**Kutipan Teks**.
Oleh Hani Iskandar
(Ibu Pemerhati Umat)
Bertahun-tahun sudah lamanya, Papua menjadi salah satu wilayah paling nestapa di negeri ini. Masalah demi masalah merundungnya, mulai dari isu disintegrasi yang dipicu kemiskinan dan kesenjangan sosial pembangunan, eksploitasi sumber daya alam, hingga bercokolnya OPM dan KKB yang tidak pernah serius ditangani pemerintah, padahal telah terang-terangan melakukan kriminalitas berupa teror, kerusakan hingga pembunuhan, bahkan tak tanggung-tanggung banyak menelan korban dari pihak aparat kepolisian.
Ibarat sudah jatuh tertimpa tangga, Papua kembali mengalami nestapa, gempa di awal tahun 2023 terjadi dengan frekuensi gempa yang membuat kita tercengang. Menurut Badan Meteorologi, Klimatologi, dan Geofisika (BMKG) menuturkan terhitung sejak awal tahun hingga 9 Februari 2023, lebih dari 1000 kali gempa menggoyang Papua dengan magnitudo yang beragam. Hal ini menurut BMKG disebabkan tipe bebatuan yang rapuh dan rawan gempa. (cnnindonesia.com, 09/02/2023)
Tentu hal ini sangat berpengaruh kepada aktivitas masyarakat, juga rusaknya infrastruktur-infrastruktur yang ada, dan bagaimana sikap pemerintah? Tampaknya tak jauh berbeda dengan penanganan bencana di daerah lainnya, cenderung lambat tanggap!
Sederet panjang permasalahan Papua, hingga saat ini belum satu pun yang bisa dipecahkan secara tuntas oleh penguasa negeri. Penerapan sistem sekuler kapitalis yang bercokol di Papua dan seluruh penjuru Indonesia menjadi akar permasalahan utama yang patut kita kritisi.
Pembangunan dan distribusi ekonomi yang tidak merata, menyebabkan kemajuan hanya dirasakan segelintir orang karena sirkulasinya berkutat di daerah-daerah dekat pusat pemerintahan yang menjadi sentral seluruh kegiatan masyarakat. Di sana terdapat lebih banyak peluang pekerjaan dan usaha, infrastuktur dibangun segala rupa untuk menunjang kehidupan, meskipun tak semua masyarakat dipastikan merasakan manfaatnya, tak sedikit yang tetap berada di bawah garis kemiskinan di pinggiran kota, mirip dengan masyarakat pedesaan atau pedalaman Papua dan sekitarnya.

**Latihan**.
#1 Perbarui bagian tulisan tentang Papua, mulai dari "Pembangunan dan distribusi" sampai "Papua dan sekitarnya.", dengan mengganti "pusat pemerintahan" menjadi "ibu kota provinsi".
#2 Tuliskan kelanjutan tulisan tentang Papua setelah kalimat terakhirnya.

**Informasi yang Ditampilkan**.

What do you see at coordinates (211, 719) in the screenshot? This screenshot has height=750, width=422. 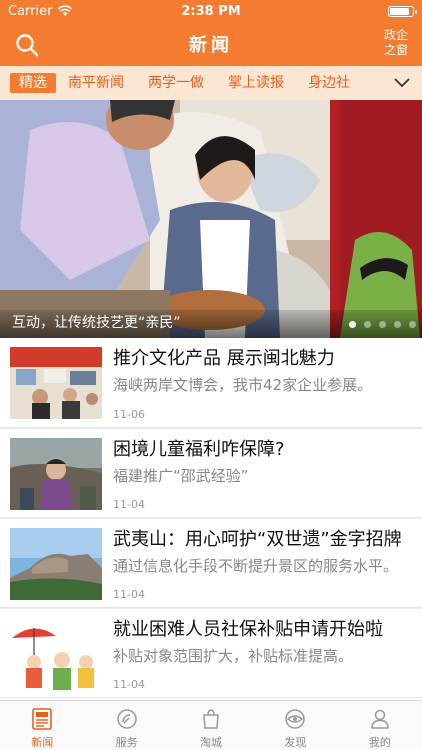 I see `shopping-bag-icon` at bounding box center [211, 719].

**Hasil**.
#1
Pembangunan dan distribusi ekonomi yang tidak merata, menyebabkan kemajuan hanya dirasakan segelintir orang karena sirkulasinya berkutat di daerah-daerah dekat ibu kota provinsi yang menjadi sentral seluruh kegiatan masyarakat. Di sana terdapat lebih banyak peluang pekerjaan dan usaha, infrastuktur dibangun segala rupa untuk menunjang kehidupan, meskipun tak semua masyarakat dipastikan merasakan manfaatnya, tak sedikit yang tetap berada di bawah garis kemiskinan di pinggiran kota, mirip dengan masyarakat pedesaan atau pedalaman Papua dan sekitarnya.

#2
Penyediaan listrik untuk penerangan, penyediaan air bersih lewat pembangunan perusahaan daerah air minum, penyediaan fasilitas pendidikan dan kesehatan, pengadaan fasilitas umum seperti jalan raya, angkutan umum, dan lain-lainnya lebih banyak kita temukan di Pulau Jawa dan sekitarnya dibandingkan dengan luar Pulau Jawa. Mengapa hal itu terjadi? Jawabannya karena banyaknya investor-investor asing yang menanamkan modal dan menjalankan usahanya lebih banyak di daerah pusat pemerintahan, sehingga roda perekonomian berputar pesat di sana, sementara di daerah-daerah satelit seperti Papua masih belum berkembang. Jika pun ada investor yang menanamkan kapitalnya di Papua, maka tak lain hal itu bukanlah dengan tujuan untuk membangun Papua, tetapi lebih kepada eksploitasi sumber daya alam sebebas-bebasnya tanpa memperhatikan kesejahteraan masyarakat setempat maupun kelestarian alamnya.
Contohnya saja Freeport, perusahaan asal Amerika ini telah berpuluh-puluh tahun mengeruk kekayaan emas Indonesia yang ada di Papua untuk kepentingannya sendiri. Para buruh tambang Papua dan masyarakat sekitarnya tak sedikit pun merasakan manfaat dari adanya perusahaan tersebut. Masyarakat Papua seperti budak di tanahnya sendiri. Tak ada yang bisa diharapkan, mengadu pada pemerintah pun tak ada guna, karena keberadaan Freefort memang didukung Indonesia. Pengelolaan tambang milik Indonesia, telah diserahkan sepenuhnya oleh pemerintah sendiri kepada asing.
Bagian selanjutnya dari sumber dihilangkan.